PathRR does not need any special modality and can be used without measurable lesions. Kurokawa et al. [28] demonstrated that response assessment validity was higher with pathRR with a cutoff of 67 % than with the response rate with RECIST. Becker et al. [25] showed in their multivariate analysis that pathRR with the 10 % cutoff remained a prognostic factor while R0 resection rate did not. Therefore, pathRR has currently become a common endpoint in preoperative settings in gastric cancer. However, different definitions of the cutoff percentage of residual tumors between the East and West have impaired the comparability of the results of different trials.

The 10 % cutoff was the best in terms of the hazard ratio in the overall population in the present study, while CPEs were almost the same between 10 and 33 %. Based on these results, the 10 % cutoff was recommended due to the larger hazard ratio observed in this study, the ease of the pathological diagnosis, and standardization of the definition between the East and West. By harmonizing the definitions used in the East and West, it may become possible to compare the results of phase II trials from both, which would enable the more efficient development of treatment screening. In the current version of the Japanese Classification of Gastric Carcinoma, the %residual tumors with both 1–10 % and 10–33 % were included in grade 2. Therefore, we propose a modification to the Japanese Classification of Gastric Carcinoma to include the 10 % cutoff in the histological grading system for preoperative chemotherapy.

A macroscopic type 4 tumor, linitis plastica type cancer, is a particular type of gastric cancer. It has been referred to as a scirrhous type, with tumor cells often existing sparsely in the interstitial area. Thus, identifying both the residual tumor area and primary tumorous bed was assumed to be difficult. In this study, the area with a low density of tumor cells was identified separately by multiplying the area by 0.1 and adding the sum of the residual tumor area. Nevertheless, the 10 or 33 % cutoff did not work well in the subgroup analysis for type 4 tumors, which implied that the diagnosis of %residual tumor may not have been as accurate as that of non-type 4 tumors. The area with a low density of tumor cells was multiplied by 1 for sensitivity analysis, and the results revealed the same trends for both type 4 and non-type 4 tumors. Thus, the pathological response rate is not recommended for clinical trials in which most subjects have macroscopic type 4 tumors.

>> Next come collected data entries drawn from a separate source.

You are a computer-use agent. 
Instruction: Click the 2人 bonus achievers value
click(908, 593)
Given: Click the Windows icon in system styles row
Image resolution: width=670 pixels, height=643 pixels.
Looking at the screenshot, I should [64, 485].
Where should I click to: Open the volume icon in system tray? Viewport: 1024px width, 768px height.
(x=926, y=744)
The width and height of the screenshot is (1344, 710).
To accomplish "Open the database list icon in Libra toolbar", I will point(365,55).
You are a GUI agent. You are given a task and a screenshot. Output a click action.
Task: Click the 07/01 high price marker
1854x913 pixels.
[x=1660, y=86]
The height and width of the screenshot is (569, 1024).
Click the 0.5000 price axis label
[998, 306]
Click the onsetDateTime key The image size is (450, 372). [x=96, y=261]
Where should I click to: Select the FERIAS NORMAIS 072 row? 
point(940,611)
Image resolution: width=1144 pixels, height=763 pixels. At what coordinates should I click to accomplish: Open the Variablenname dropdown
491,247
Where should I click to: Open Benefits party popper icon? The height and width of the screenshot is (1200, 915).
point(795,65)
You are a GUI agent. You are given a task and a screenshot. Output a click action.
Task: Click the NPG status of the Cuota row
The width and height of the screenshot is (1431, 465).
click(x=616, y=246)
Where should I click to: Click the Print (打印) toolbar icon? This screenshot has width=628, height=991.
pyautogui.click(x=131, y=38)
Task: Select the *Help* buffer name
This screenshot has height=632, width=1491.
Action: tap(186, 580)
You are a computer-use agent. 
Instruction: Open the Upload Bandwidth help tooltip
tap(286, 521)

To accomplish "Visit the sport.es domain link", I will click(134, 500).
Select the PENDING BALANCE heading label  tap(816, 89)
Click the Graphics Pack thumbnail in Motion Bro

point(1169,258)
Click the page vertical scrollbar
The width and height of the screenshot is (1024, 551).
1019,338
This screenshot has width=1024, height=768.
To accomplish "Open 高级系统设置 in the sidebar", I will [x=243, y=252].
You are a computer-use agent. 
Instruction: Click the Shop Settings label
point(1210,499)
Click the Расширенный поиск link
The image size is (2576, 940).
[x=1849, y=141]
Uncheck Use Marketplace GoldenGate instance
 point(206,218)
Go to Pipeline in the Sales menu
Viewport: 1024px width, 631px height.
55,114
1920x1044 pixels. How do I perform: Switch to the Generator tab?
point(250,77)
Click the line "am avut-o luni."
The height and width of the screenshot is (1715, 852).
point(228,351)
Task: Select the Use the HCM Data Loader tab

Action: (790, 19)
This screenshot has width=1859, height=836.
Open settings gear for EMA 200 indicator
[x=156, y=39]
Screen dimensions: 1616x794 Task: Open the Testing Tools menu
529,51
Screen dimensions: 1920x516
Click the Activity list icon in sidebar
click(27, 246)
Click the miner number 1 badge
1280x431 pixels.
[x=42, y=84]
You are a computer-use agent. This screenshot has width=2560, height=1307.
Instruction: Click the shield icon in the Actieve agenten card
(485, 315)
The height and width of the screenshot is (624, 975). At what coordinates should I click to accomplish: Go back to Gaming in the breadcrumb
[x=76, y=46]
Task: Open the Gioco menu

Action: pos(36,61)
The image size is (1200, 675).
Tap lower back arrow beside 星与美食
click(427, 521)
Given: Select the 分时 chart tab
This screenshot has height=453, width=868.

The present study has some limitations. First, virtual microscopic slides were used to identify the areas determining %residual tumor considering the reproducibility of the results. There may be a difference between the area diagnosis on the virtual slides and that on microscopic diagnosis in clinical practice. The reproducibility of the pathological area diagnosis in a clinical practice should be verified in a multiinstitutional setting. Second, determining the primary tumorous bed volume is generally harder than determining residual tumor volume. In addition to the criteria for evaluating primary tumorous bed volume employed in this study, we also believe that including some clinical findings, especially endoscopic findings, may be helpful to improve the understanding of primary tumorous bed volume. However, collecting the information for central review was not feasible in this multiinstitutional study, and pathological evaluation was performed based only on pathological specimens.

In conclusion, the 10 % cutoff should be the global standard cutoff of %residual tumor to determine the pathological response rate. The pathological response rate might not be recommended for clinical trials where the main subjects are type 4 tumors.